EXERCISE DATA –

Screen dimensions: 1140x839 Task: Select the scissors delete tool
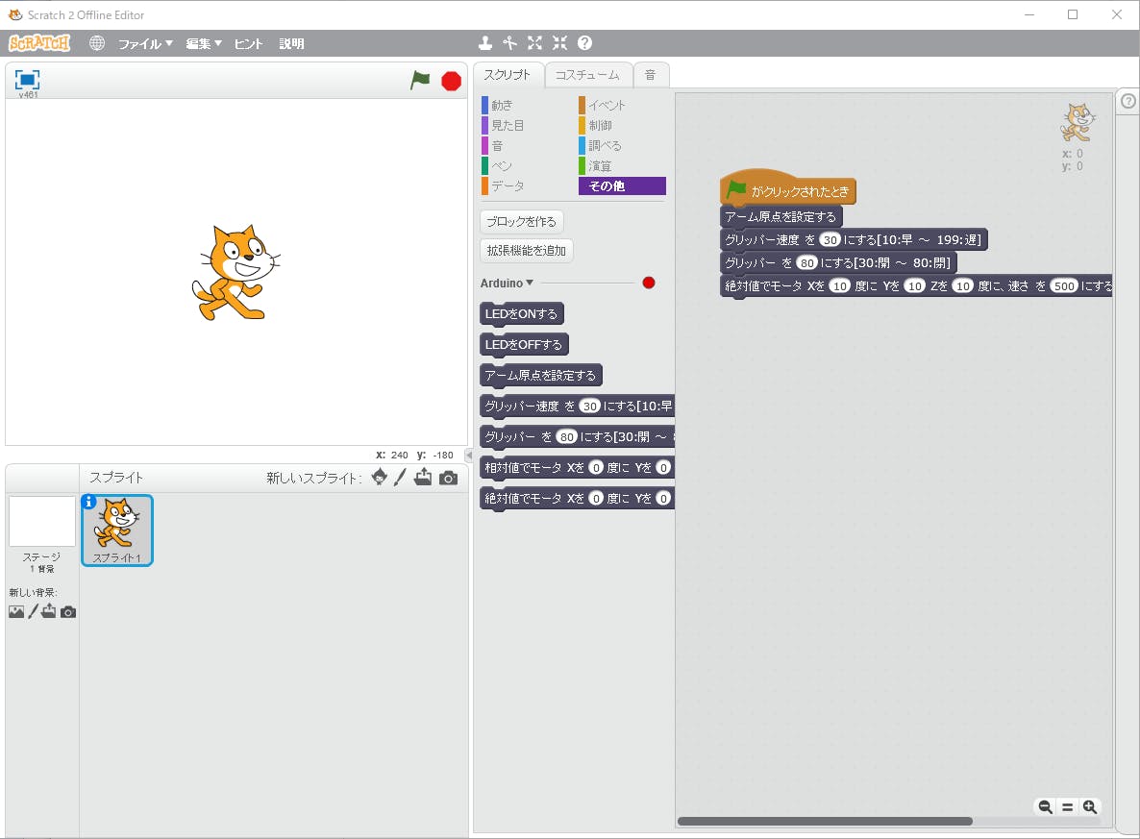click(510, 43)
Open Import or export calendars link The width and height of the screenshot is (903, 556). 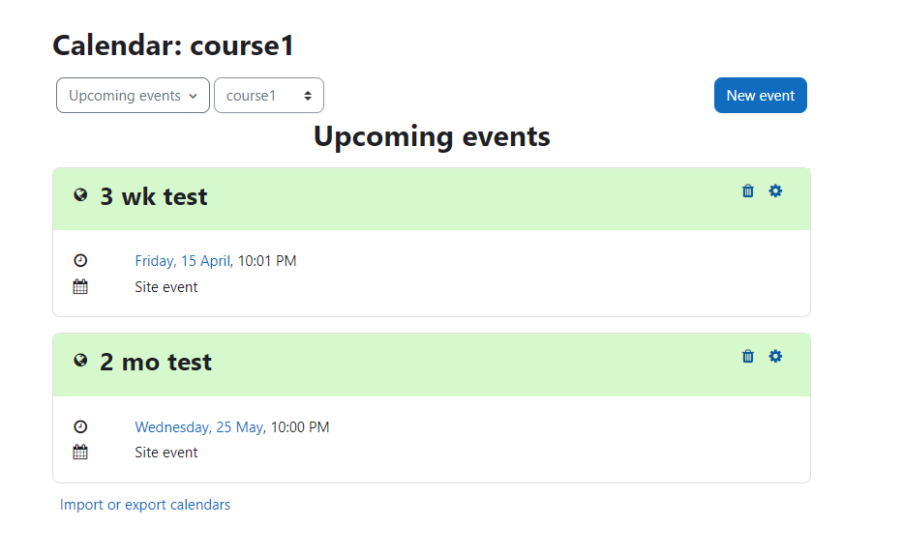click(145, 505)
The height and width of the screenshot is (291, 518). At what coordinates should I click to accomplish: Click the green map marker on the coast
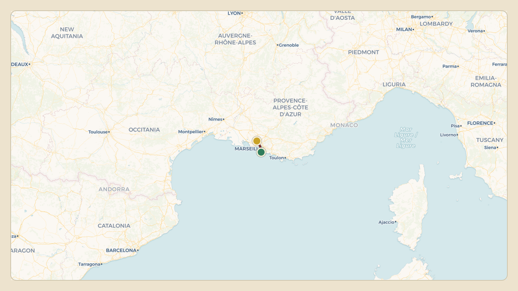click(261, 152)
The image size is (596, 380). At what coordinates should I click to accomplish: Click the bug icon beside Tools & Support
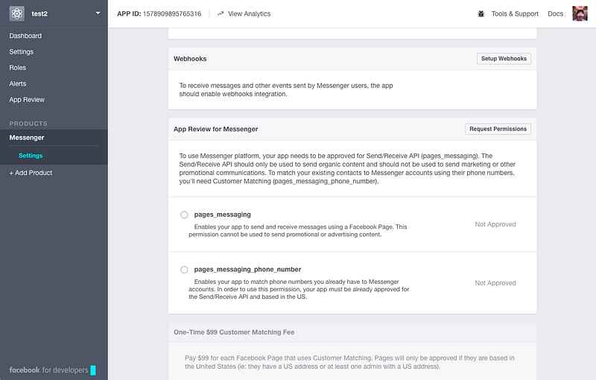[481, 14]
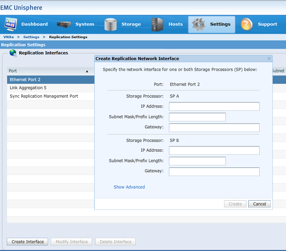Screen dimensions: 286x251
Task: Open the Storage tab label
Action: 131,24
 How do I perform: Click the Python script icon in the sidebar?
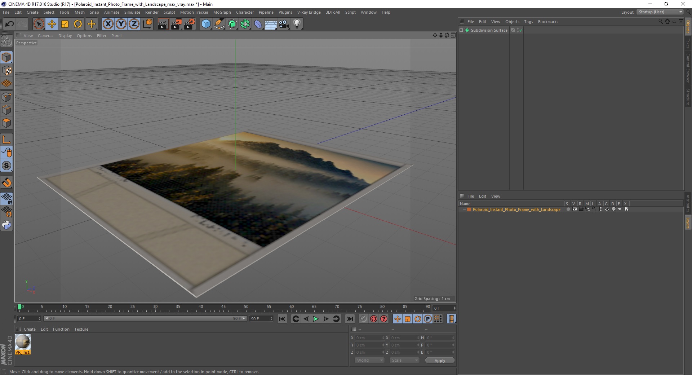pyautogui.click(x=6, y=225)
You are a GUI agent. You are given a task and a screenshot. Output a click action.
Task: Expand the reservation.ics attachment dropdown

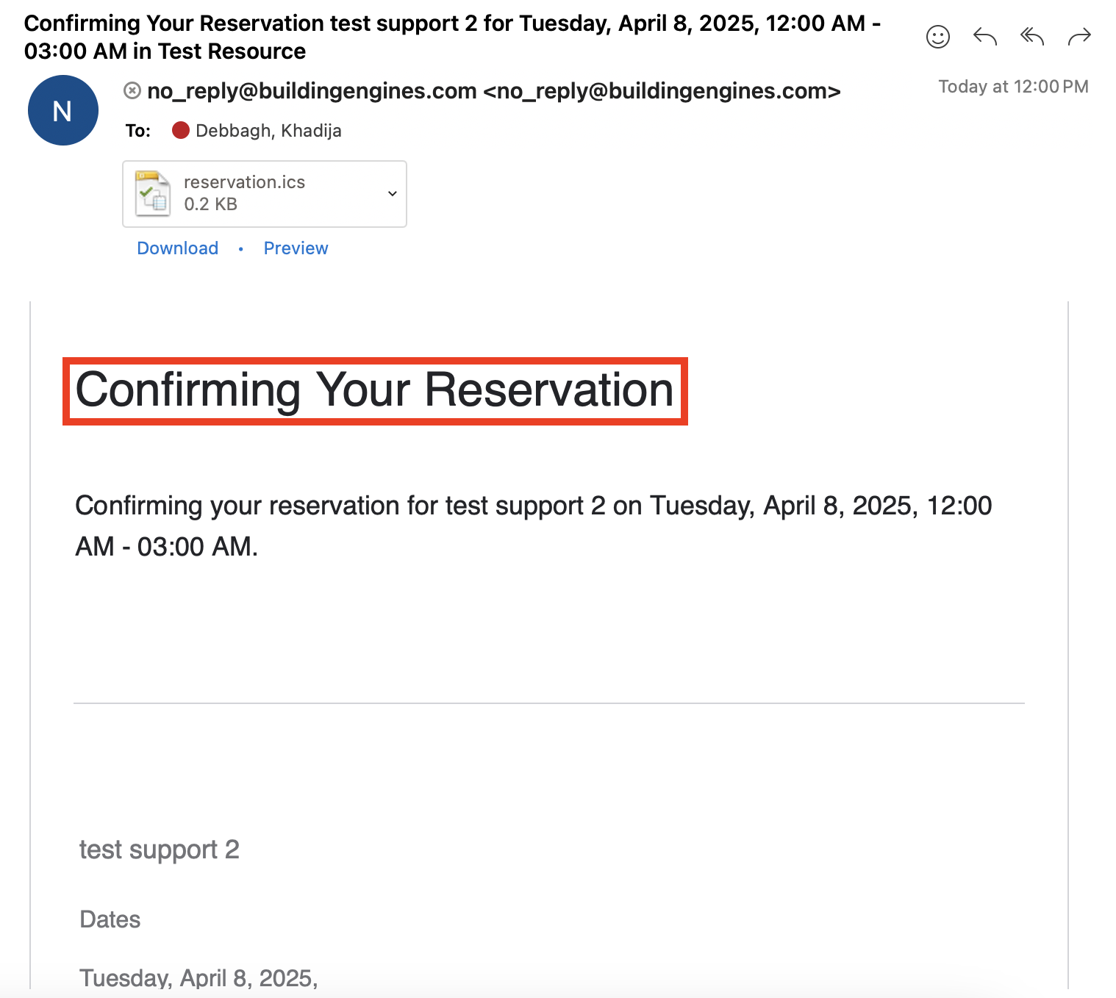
---
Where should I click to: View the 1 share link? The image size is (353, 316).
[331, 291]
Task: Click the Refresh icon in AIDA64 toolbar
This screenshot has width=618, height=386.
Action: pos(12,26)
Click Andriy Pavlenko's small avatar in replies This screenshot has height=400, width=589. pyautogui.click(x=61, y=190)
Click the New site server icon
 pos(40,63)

ABOUT THIS EXERCISE –
Within the material above, extract exactly the lines that start at the line containing "Task: Click the" and stop after the line containing "Click Andriy Pavlenko's", and only those.

ANSWER BOX –
Task: Click the Refresh icon in AIDA64 toolbar
This screenshot has width=618, height=386.
Action: pos(12,26)
Click Andriy Pavlenko's small avatar in replies This screenshot has height=400, width=589. pyautogui.click(x=61, y=190)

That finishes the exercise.